Antinutritional factors in feedstuffs such as alkaloids, trypsin inhibitors, phytohaemoglutinins, non-starch polysaccharides etc., can change the rate and balance of nutrient release by interfering with the digestion and absorption of specific fractions of the feed.
B. Feed separation.
Asynchrony can occur at a population level if feed separates between manufacture and presentation to the pigs, resulting in individual pigs receiving a different mix of components which fall short of the ideal balance of nutrients intended.
C. Feeding management.
Irregular feed delivery and particularly, 'out of feed' events can be very disruptive not only in terms of the disturbance of the gut microflora but also the nutrient asynchrony resulting from the disturbed digestive function (rate of passage/site of digestion).

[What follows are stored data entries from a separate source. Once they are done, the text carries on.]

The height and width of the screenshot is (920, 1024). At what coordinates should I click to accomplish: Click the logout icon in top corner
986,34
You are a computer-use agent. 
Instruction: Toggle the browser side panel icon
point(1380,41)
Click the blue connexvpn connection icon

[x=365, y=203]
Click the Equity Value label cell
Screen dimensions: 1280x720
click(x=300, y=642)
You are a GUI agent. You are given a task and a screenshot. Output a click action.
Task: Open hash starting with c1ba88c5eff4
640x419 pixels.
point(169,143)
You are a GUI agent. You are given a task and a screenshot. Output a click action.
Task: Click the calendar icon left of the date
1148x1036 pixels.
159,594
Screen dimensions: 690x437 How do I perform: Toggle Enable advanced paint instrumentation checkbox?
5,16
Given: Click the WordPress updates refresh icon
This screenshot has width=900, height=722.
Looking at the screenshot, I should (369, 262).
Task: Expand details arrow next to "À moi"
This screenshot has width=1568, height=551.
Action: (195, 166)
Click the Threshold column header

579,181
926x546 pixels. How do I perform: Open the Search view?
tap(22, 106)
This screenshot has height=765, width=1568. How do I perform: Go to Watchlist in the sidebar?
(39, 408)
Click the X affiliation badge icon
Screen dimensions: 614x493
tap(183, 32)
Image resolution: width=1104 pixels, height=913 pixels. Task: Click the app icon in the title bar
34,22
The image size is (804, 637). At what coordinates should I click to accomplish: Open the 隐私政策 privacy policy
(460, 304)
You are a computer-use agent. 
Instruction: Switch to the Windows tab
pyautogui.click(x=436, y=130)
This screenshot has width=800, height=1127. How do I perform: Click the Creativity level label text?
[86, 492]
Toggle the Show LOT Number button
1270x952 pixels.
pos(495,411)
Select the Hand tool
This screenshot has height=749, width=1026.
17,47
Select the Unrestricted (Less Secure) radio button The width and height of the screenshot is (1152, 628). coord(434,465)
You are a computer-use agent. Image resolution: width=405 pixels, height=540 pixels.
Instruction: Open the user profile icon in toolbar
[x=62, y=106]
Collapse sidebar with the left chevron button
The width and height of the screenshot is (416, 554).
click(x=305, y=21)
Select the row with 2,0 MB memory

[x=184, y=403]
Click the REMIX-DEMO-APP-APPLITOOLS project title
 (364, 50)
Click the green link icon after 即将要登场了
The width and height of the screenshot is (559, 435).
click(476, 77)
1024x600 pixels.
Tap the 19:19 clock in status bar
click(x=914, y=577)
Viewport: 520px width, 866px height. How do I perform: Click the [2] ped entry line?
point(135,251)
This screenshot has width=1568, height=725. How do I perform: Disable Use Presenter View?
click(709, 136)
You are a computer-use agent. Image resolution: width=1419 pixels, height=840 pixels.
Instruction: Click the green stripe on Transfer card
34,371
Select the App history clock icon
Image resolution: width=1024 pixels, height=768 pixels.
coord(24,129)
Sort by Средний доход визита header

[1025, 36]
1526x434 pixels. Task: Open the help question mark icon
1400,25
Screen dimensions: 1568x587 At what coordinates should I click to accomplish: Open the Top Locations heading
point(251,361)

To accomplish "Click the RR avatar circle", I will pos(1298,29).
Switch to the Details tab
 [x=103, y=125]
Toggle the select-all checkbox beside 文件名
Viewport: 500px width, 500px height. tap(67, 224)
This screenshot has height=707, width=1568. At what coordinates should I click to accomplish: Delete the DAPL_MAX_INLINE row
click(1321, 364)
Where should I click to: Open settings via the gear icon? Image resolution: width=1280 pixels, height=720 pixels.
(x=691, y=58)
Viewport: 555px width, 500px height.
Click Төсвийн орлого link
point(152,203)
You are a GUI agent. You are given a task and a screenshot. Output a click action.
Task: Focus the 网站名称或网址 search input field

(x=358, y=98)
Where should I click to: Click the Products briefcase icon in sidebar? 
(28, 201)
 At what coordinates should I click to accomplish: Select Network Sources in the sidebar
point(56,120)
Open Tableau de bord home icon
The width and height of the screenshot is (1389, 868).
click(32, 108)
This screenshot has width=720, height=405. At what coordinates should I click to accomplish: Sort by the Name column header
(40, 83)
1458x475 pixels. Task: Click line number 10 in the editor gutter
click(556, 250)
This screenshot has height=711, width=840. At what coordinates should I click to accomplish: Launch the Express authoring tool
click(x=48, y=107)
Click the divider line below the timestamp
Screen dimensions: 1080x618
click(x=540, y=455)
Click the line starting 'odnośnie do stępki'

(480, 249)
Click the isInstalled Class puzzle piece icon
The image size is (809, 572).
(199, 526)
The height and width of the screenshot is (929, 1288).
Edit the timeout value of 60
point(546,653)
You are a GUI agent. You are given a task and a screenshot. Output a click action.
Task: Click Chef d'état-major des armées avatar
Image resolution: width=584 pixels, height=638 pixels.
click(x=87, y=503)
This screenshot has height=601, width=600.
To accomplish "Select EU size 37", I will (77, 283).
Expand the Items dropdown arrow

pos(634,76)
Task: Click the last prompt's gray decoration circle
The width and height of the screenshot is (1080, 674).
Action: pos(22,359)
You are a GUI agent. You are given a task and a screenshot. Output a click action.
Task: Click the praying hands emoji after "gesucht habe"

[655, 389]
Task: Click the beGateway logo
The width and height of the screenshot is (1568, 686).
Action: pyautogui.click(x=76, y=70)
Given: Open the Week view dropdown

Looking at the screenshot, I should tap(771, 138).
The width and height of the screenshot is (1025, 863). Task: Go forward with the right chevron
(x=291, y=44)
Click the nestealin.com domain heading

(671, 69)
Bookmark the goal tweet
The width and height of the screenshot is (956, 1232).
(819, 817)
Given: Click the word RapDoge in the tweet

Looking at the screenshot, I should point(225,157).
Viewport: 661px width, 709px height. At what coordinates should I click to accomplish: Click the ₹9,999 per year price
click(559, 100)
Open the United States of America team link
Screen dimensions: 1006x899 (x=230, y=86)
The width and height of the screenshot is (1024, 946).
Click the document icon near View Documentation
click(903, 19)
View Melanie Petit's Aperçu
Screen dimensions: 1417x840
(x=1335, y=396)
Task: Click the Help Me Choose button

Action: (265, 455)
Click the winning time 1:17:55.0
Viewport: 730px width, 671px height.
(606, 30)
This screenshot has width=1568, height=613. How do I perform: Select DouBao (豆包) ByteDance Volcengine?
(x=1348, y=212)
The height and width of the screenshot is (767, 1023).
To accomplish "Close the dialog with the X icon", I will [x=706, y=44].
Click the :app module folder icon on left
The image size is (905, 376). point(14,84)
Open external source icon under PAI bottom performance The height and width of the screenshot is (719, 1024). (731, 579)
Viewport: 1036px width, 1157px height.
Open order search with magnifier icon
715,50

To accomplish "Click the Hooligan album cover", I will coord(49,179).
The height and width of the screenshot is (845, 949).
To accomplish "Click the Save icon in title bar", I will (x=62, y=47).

Immune activation results in the redirection of absorbed nutrients away from growth to immune response. This selective drain of amino acids and to some extent energy can result in an imbalanced amino acid profile available for protein synthesis or energy: protein imbalance.
E. Grind size.
This involves both mean particle size and variance, and can shift the rate and site of digestion, resulting in nutrient asynchrony.
6 tips for dealing with digestive kinetics and nutrient asynchrony in commercial pig production
It requires a multifunctional approach.
There is much more to be studied in this field of digestive kinetics and nutrient asynchrony. Hopefully as we uncover the facts, we will be able to achieve more consistent performance through a better understanding of these processes which will allow us to match and manage components better to extract their maximum value.